ED IS THE STANDARD UNIX EDITOR! IT MAKES THE SUN SHINE AND THE SKY BLUE AND THE GRASS GREEN!


I DON'T NEED TO SEE THE STATE OF THE FILE! I KNOW THE STATE OF THE FILE! I JUST NEED YOU TO CHANGE THE FILE.


  william@aldebaran ~ $ ed
  bash: ed: command not found



I recently decided to learn ed, as I felt it couldn't hurt to be familiar with it, and I was surprised to see that it wasn't installed in Arch Linux by default.


If one has bash as the default shell, why not ex as the standard line-oriented text editor?

Postscript - ex is the version of ed rolled up in vim, which extends the command set of ed. vi, by contrast, handles colon commands by invoking ed externally.
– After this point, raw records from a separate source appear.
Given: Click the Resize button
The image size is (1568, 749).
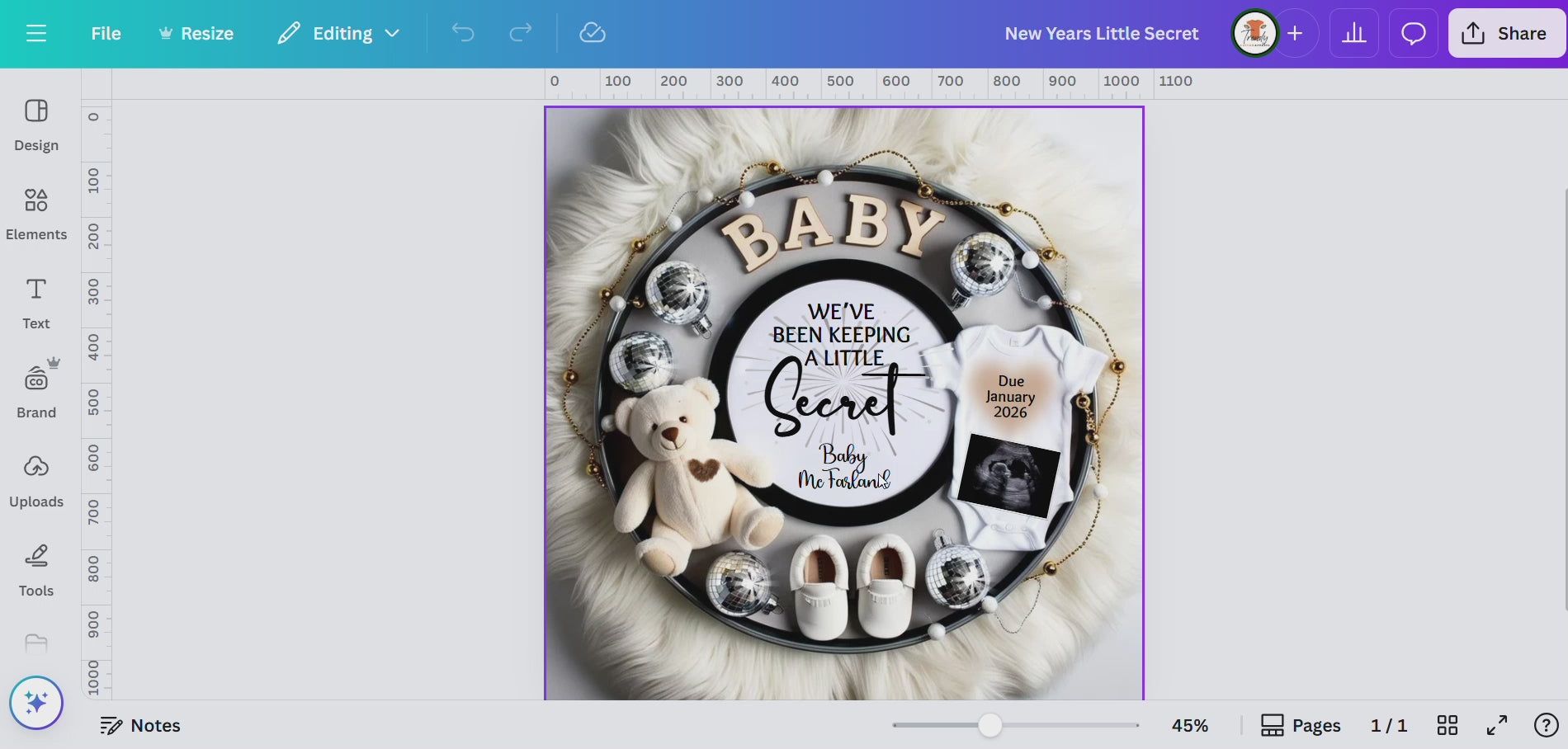Looking at the screenshot, I should tap(196, 34).
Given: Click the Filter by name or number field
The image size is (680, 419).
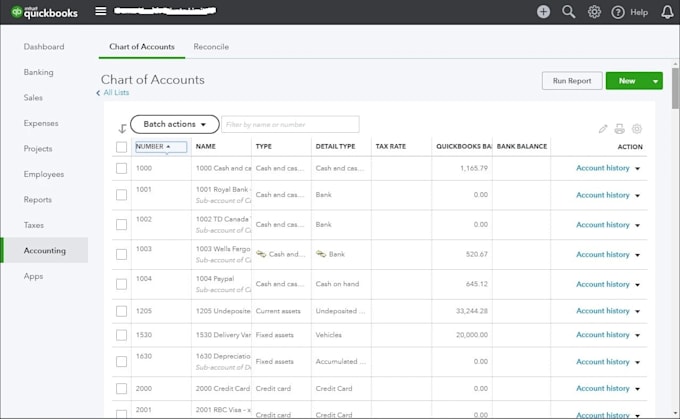Looking at the screenshot, I should pyautogui.click(x=290, y=124).
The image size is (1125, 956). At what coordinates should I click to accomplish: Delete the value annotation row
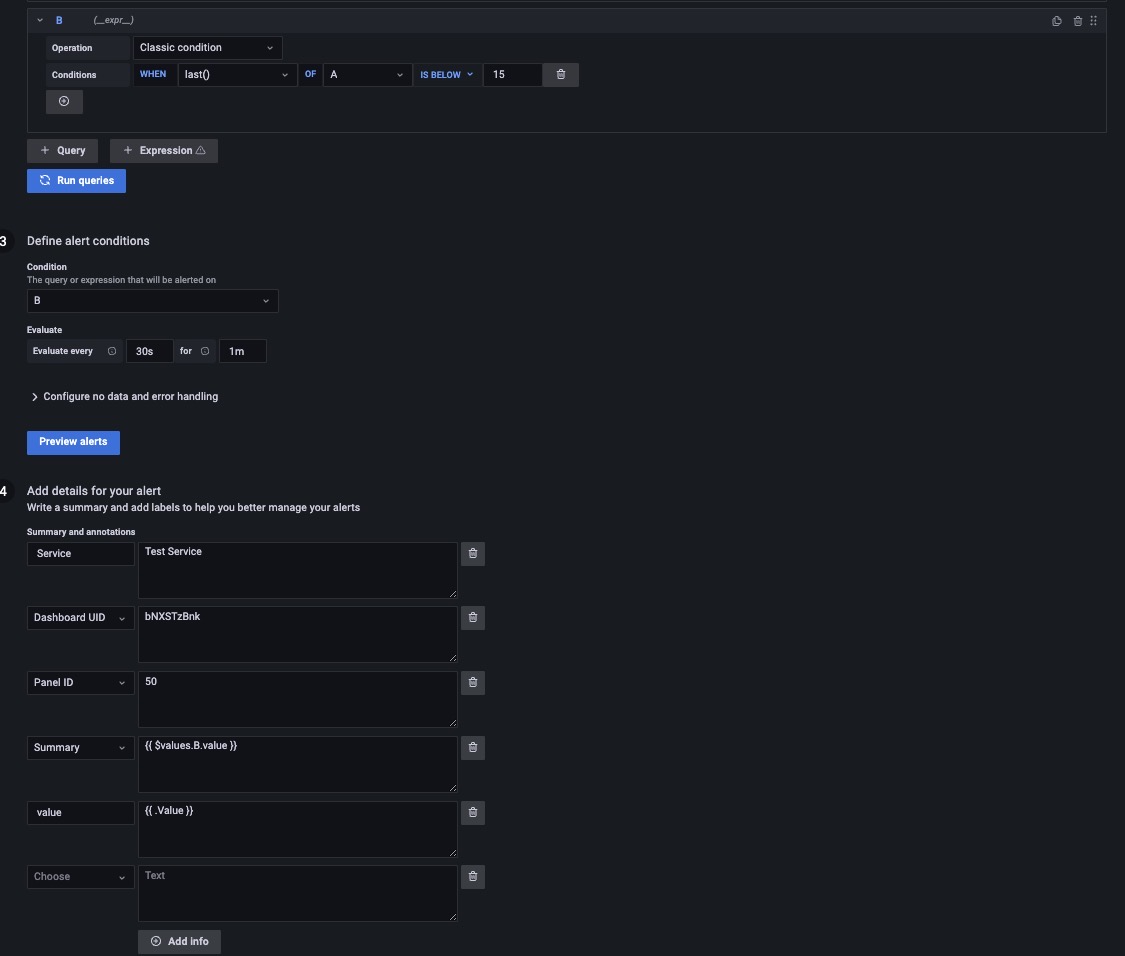click(x=473, y=813)
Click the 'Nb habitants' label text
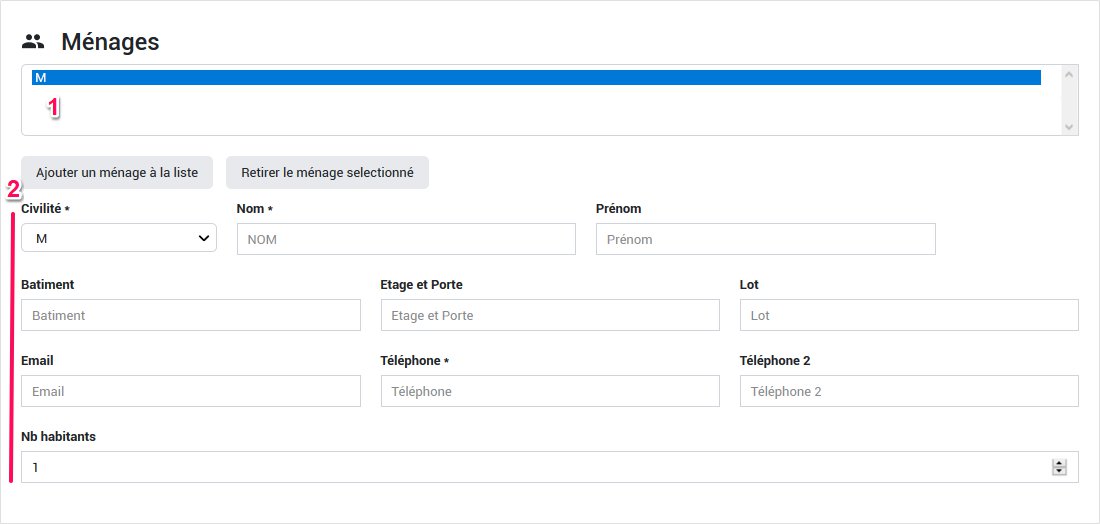The width and height of the screenshot is (1100, 524). coord(58,437)
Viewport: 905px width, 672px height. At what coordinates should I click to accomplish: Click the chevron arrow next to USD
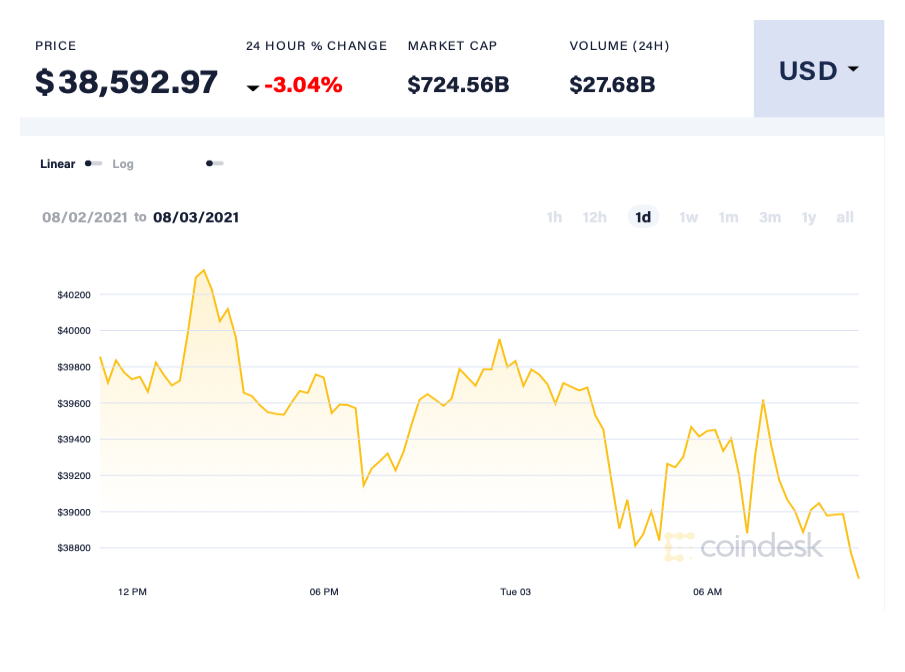point(852,71)
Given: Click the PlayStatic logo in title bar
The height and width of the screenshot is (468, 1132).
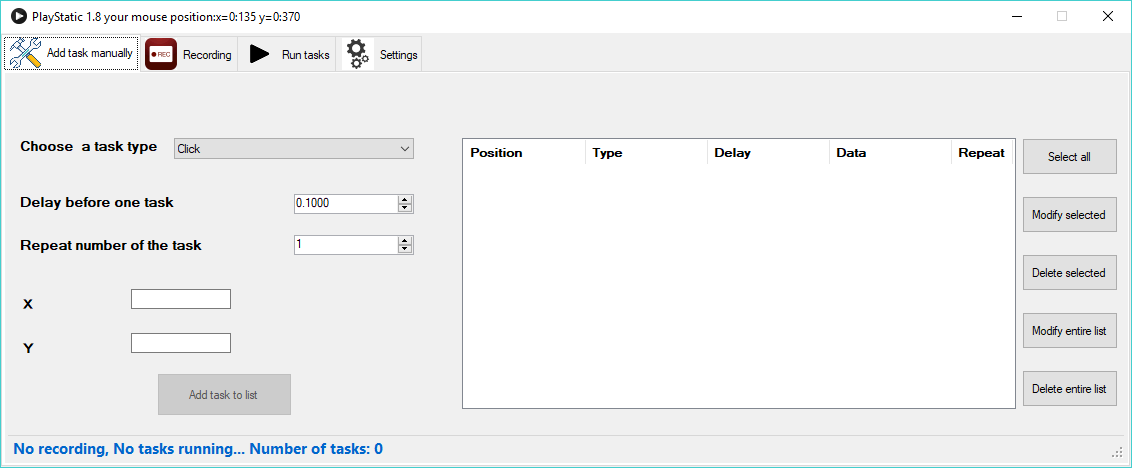Looking at the screenshot, I should 18,16.
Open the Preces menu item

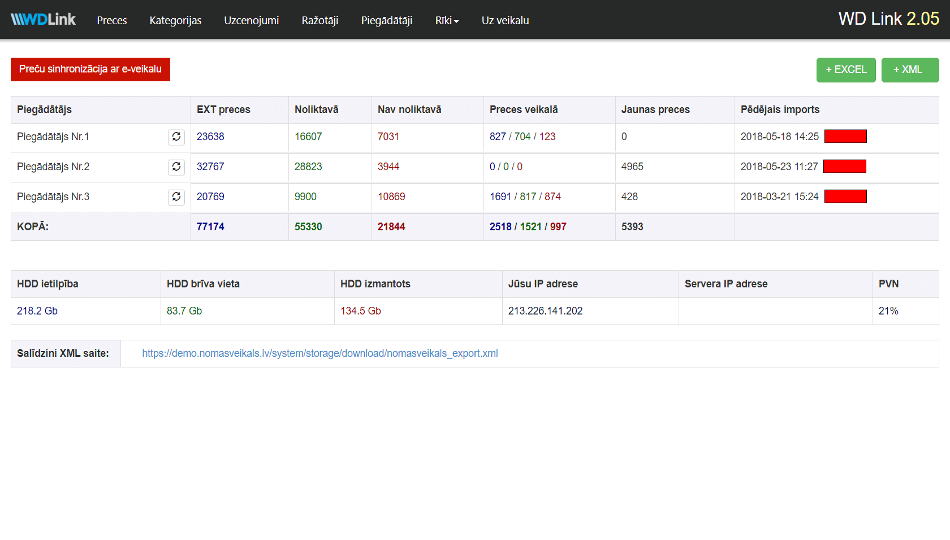pyautogui.click(x=112, y=20)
"ex is the version of ed rolled up in vim, which extends the command set of ed. vi, by contrast, handles colon commands by invoking ed externally."

Actually vi and ex came about at the same time. You can see the POSIX standard mentions [1] ex and vi (not vim) together, and you can also refer to [2], under the "First appeared" column.

[1] http://pubs.opengroup.org/onlinepubs/9699919799/utilities/ex...

[2] http://en.wikipedia.org/wiki/List_of_Unix_utilities


Indeed, there is a mistake in what I wrote. What I should have said is that Bill Joy wrote ex, and then he used this implementation to write vi. Vim is like vi in that it comes with an ex built in, which is an extension of Bill Joy's ex.


IIRC, I became interested in ed after reading about the Plan 9 editor Sam, which was described as "ed on steroids, lots of steroids"[1]. Sadly, I never got around to trying Sam.